Really? The sense we get is that the population at large are more engaged in politics than ever, and turning to the ABC to find out what people like Antony Green are saying. The era of a bland two-party system, where it doesn’t matter who you vote for because they’re all the same, is over. People want politics with substance and politicians that stand for something and are taking to social media, news website comments sections and other forums to demand it. Haven’t The Chaser noticed the increase in people voting for fringe parties, nutbags and extremists, instead of the centre-ground approach of Liberal and Labor? And shouldn’t their comedy reflect this?

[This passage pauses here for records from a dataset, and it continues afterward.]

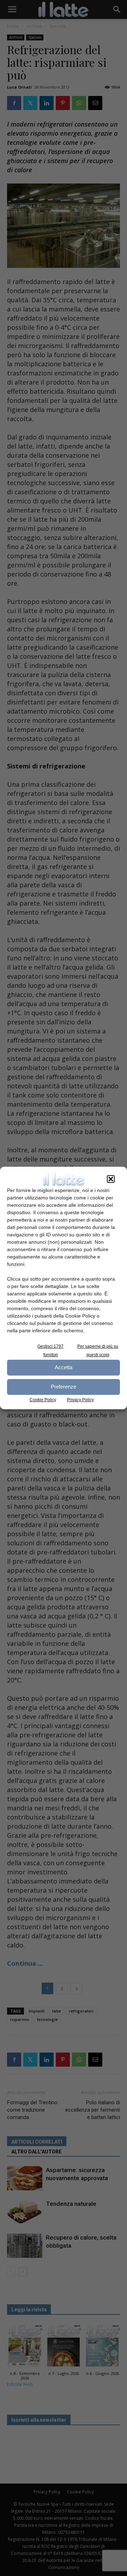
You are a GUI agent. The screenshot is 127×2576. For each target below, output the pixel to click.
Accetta (63, 1367)
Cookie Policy (43, 1399)
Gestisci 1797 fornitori (50, 1350)
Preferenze (63, 1387)
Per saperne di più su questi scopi (97, 1350)
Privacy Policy (80, 1399)
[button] (110, 1179)
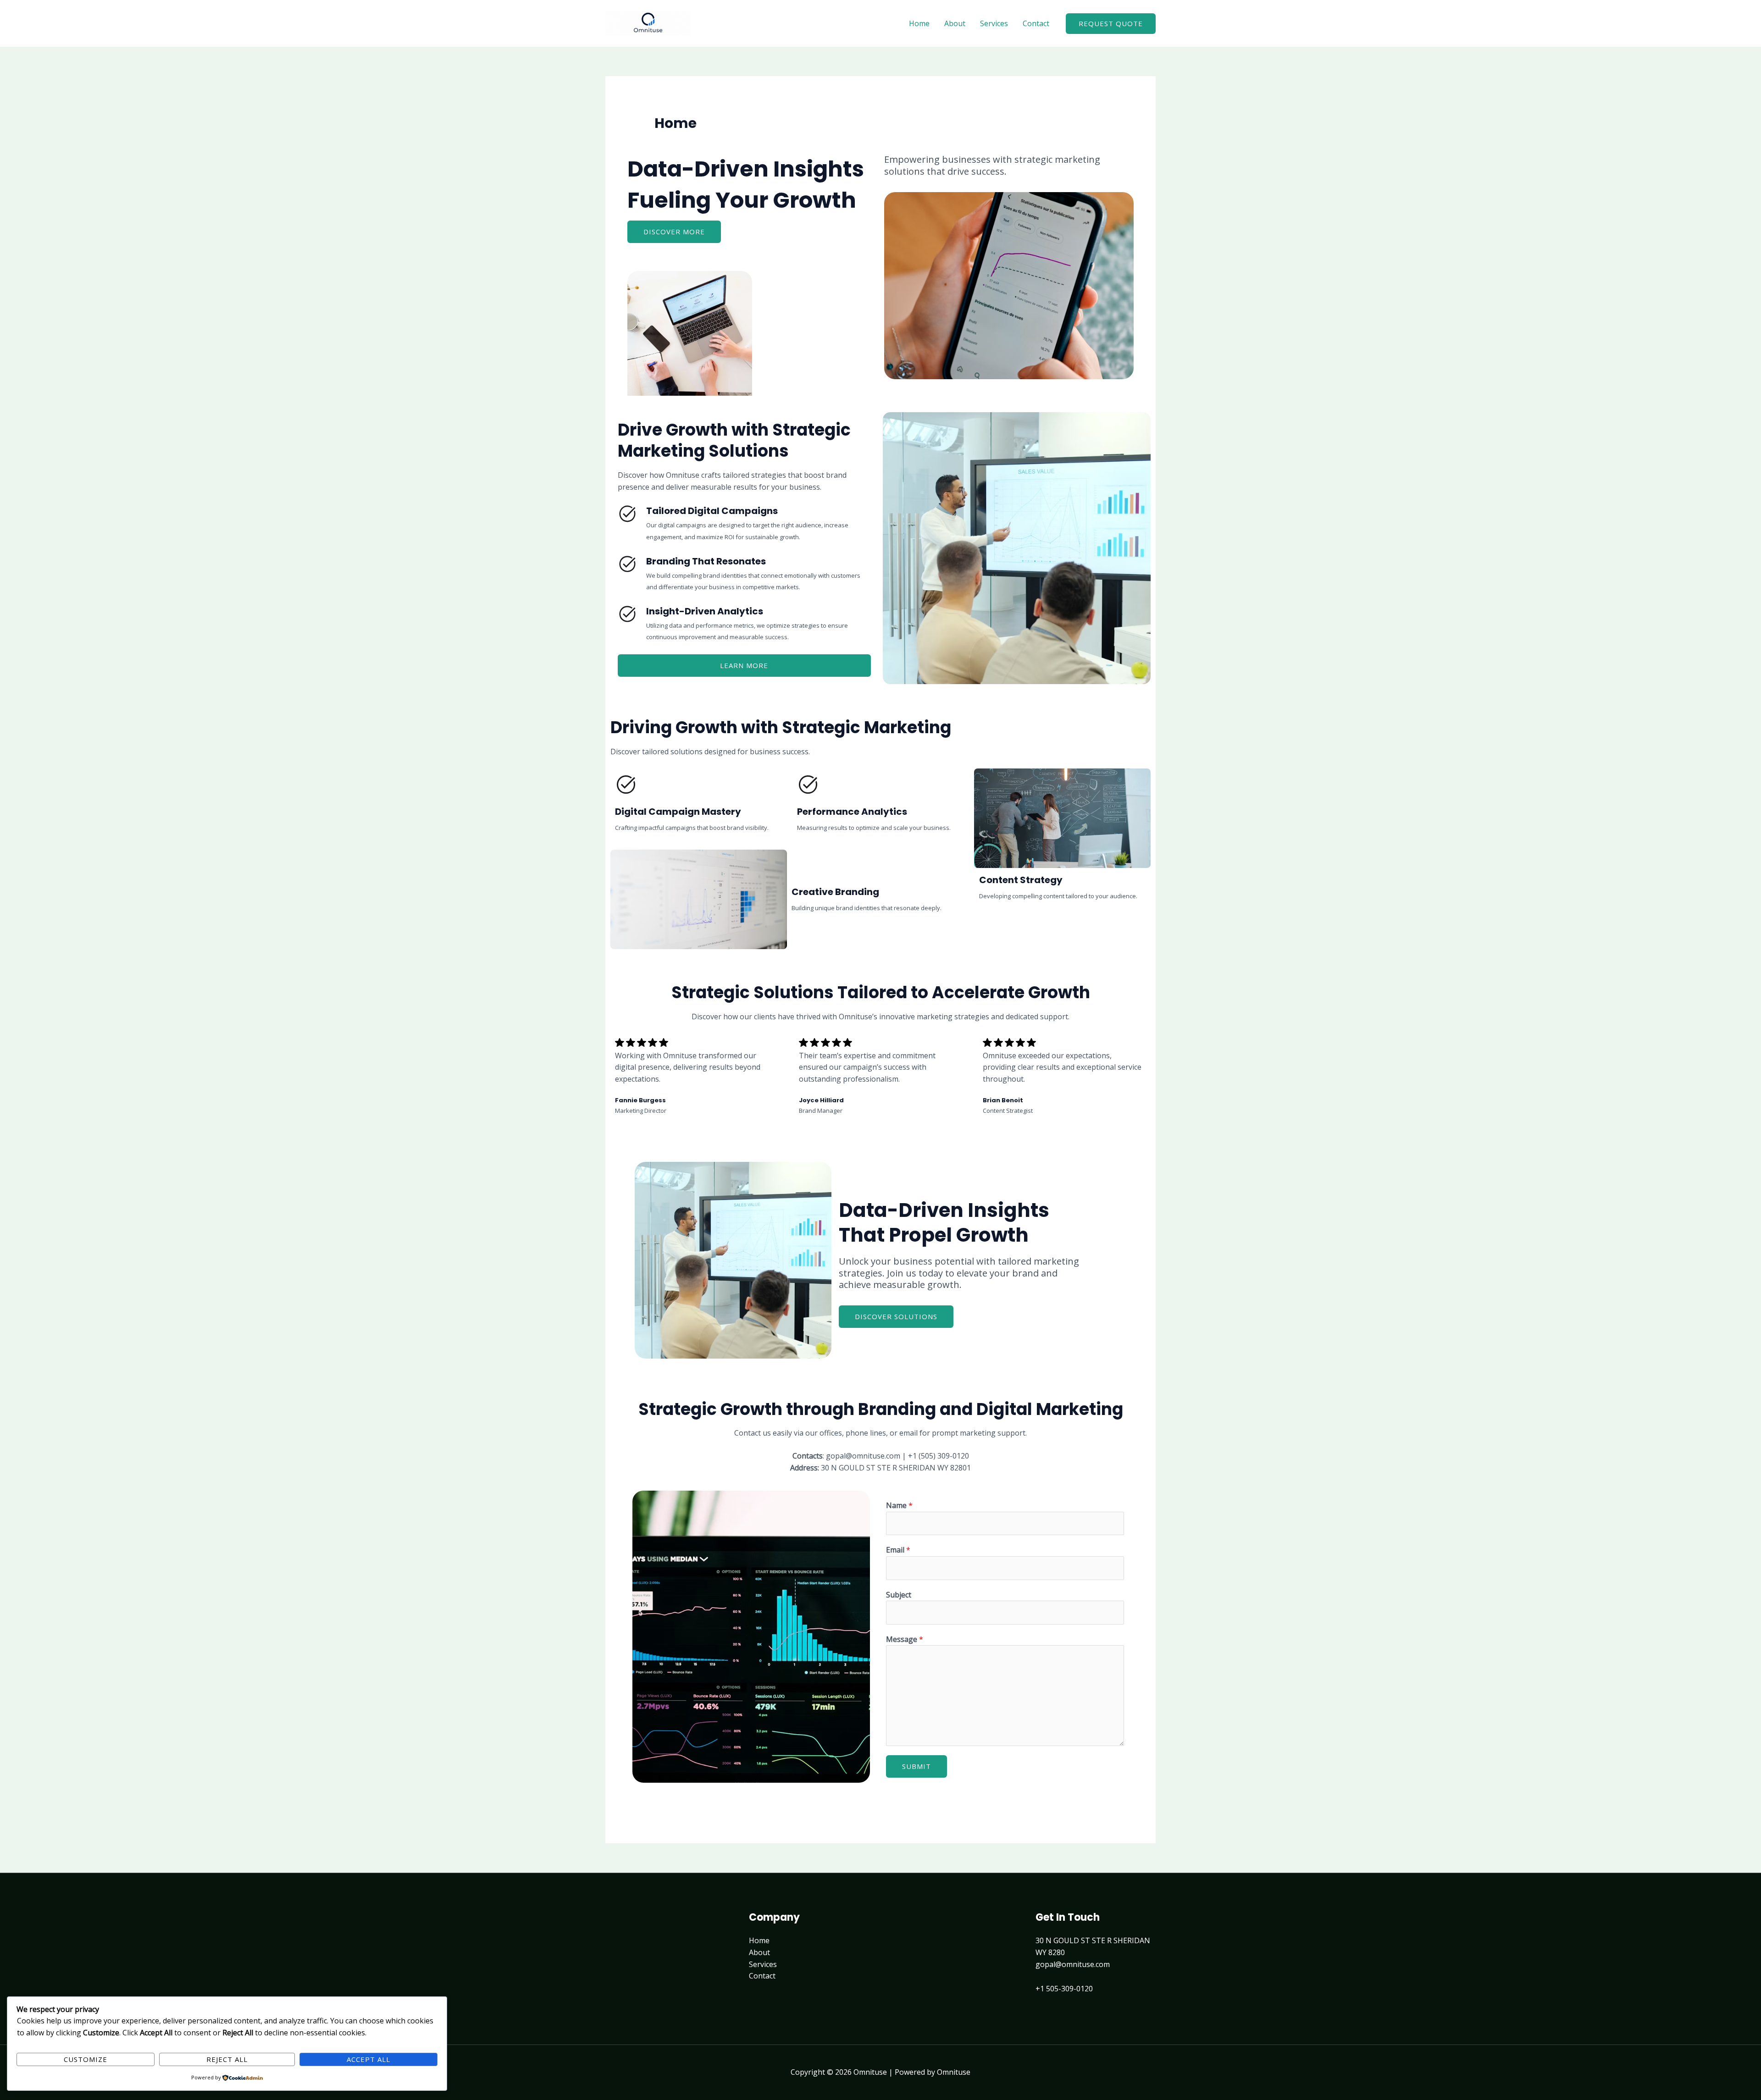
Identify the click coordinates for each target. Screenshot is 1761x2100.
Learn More (744, 665)
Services (994, 23)
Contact (1036, 23)
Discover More (674, 231)
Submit (916, 1766)
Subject (898, 1595)
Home (919, 23)
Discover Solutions (896, 1316)
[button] (1111, 23)
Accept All (368, 2059)
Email (898, 1550)
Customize (85, 2059)
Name (899, 1505)
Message (904, 1639)
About (954, 23)
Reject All (227, 2059)
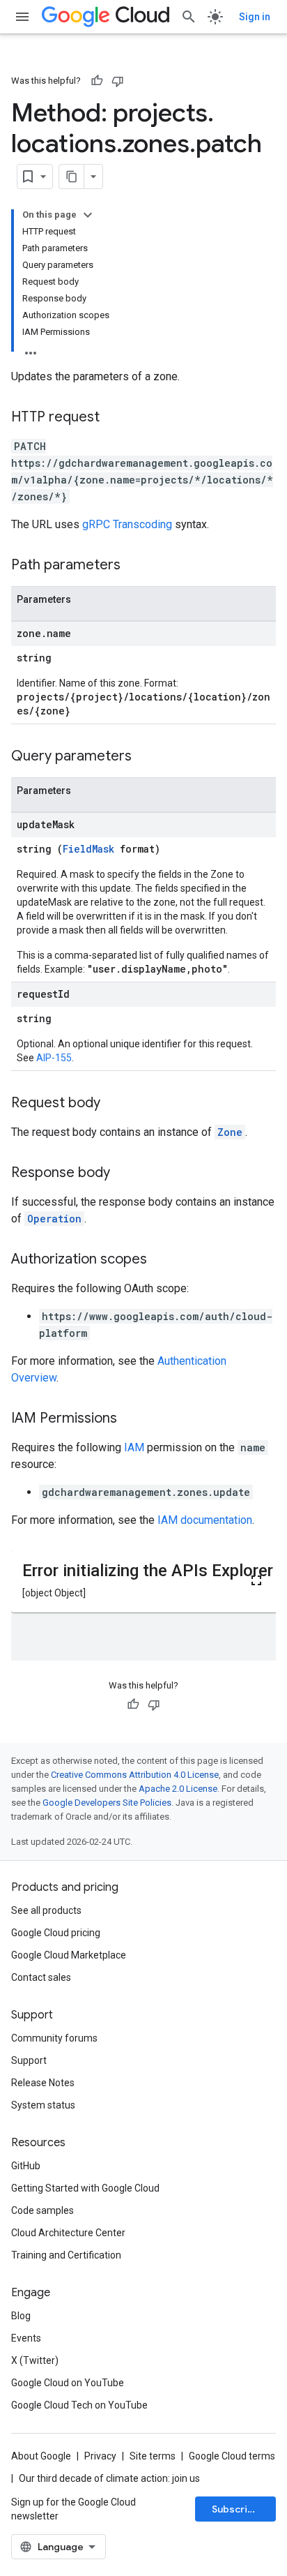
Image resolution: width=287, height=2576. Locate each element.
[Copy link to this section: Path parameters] (134, 565)
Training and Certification (66, 2255)
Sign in (254, 16)
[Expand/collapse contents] (87, 215)
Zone (229, 1132)
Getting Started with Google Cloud (85, 2188)
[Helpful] (96, 80)
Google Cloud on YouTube (67, 2382)
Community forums (54, 2038)
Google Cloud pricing (55, 1932)
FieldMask (88, 848)
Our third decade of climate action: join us (109, 2478)
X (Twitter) (35, 2360)
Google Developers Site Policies (106, 1802)
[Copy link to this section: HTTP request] (113, 418)
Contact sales (41, 1977)
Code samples (42, 2210)
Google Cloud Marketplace (68, 1955)
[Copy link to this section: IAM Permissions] (131, 1419)
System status (43, 2105)
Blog (21, 2315)
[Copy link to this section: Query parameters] (146, 757)
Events (26, 2338)
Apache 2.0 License (178, 1788)
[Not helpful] (117, 80)
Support (29, 2060)
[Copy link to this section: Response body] (124, 1173)
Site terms (153, 2456)
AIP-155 (54, 1057)
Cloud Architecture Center (68, 2232)
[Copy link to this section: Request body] (114, 1103)
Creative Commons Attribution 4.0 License (135, 1774)
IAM (134, 1447)
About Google (41, 2456)
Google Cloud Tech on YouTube (79, 2405)
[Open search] (188, 16)
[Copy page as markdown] (71, 176)
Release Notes (43, 2082)
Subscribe (236, 2509)
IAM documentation (204, 1520)
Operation (54, 1218)
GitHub (25, 2165)
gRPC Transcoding (127, 524)
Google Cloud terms (232, 2456)
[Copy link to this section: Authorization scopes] (161, 1260)
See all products (46, 1910)
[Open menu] (22, 16)
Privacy (100, 2456)
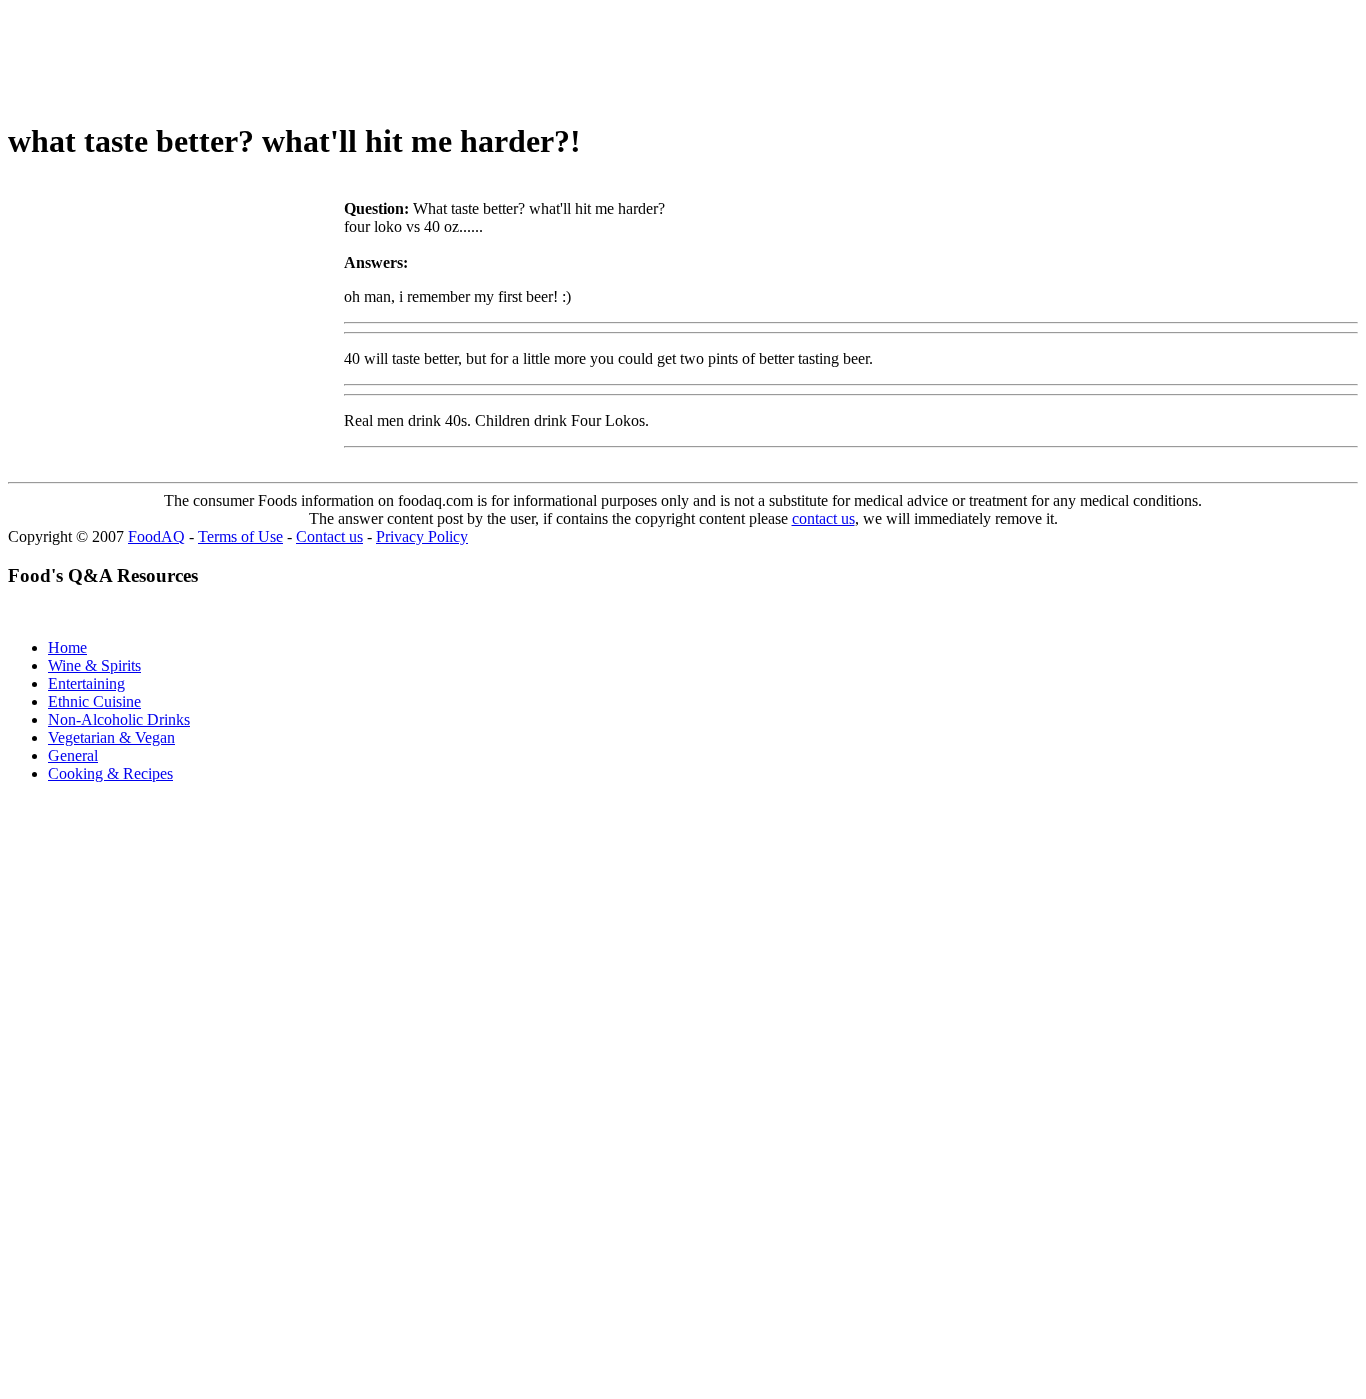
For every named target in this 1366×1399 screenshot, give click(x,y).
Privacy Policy (422, 536)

Instead, their comedy reflects the bland consensus that we’re seeing fall apart across the western world. Their approach to politics is that none of it really means anything (when you’re wealthy enough to survive outside the system) so why not have a good laugh at it all? But for the last decade or so that approach has increasingly fallen out of favour, as shown by the rise of The Daily Show and its offspring. Politics is no longer two warring sides in Parliament: it’s the right-wing neo-liberal consensus behind both parties versus the public they’ve been screwing over.  If your comedy doesn’t reflect that, you’re just another part of the problem.

But there is one thing Charles Firth said on The Party Room that we can agree with: his criticism of The Chaser’s creative process. According to Firth, writers for the Election Desk would post their ideas on the team collaboration website Trello, read everyone’s suggestions, then hold meetings to select the best ones. Except, he says, anyone who criticised other people’s ideas got shot down because there isn’t a culture of criticism in the group. The result, he felt, was that lesser quality material got on air.

It’s hard not to agree with Firth that a culture which discourages constructive criticism in a writer’s room is a bad one. Sketches which appeared on Monty Python’s Flying Circus, considered by many to be one of the greatest sketch shows of all time, underwent extensive criticism in the writer’s room and the result was a very funny show. Perhaps The Chaser’s Election Desk would have been funnier if a higher standard had been demanded?

But, it’s unlikely that a higher standard of show would have come about had Election Desk featured even more props gags and pranks and less trawled footage or gags about political commentators – they were the best bits!

And why must the audience necessarily be in the know anyway? It doesn’t matter if the public hasn’t already seen the footage or the people being mocked. In fact, that’s an advantage. In an era when any event in politics has the piss ripped out of it on Twitter within seconds of happening, television comedians need to work harder to not look like they’re re-hashing the best of the funny tweets from the past week.

Frankly, trawling through hours of footage and getting stuck into the minutiae of politics are the only options for TV satire right now. At a time of niche politics, we need niche comedy.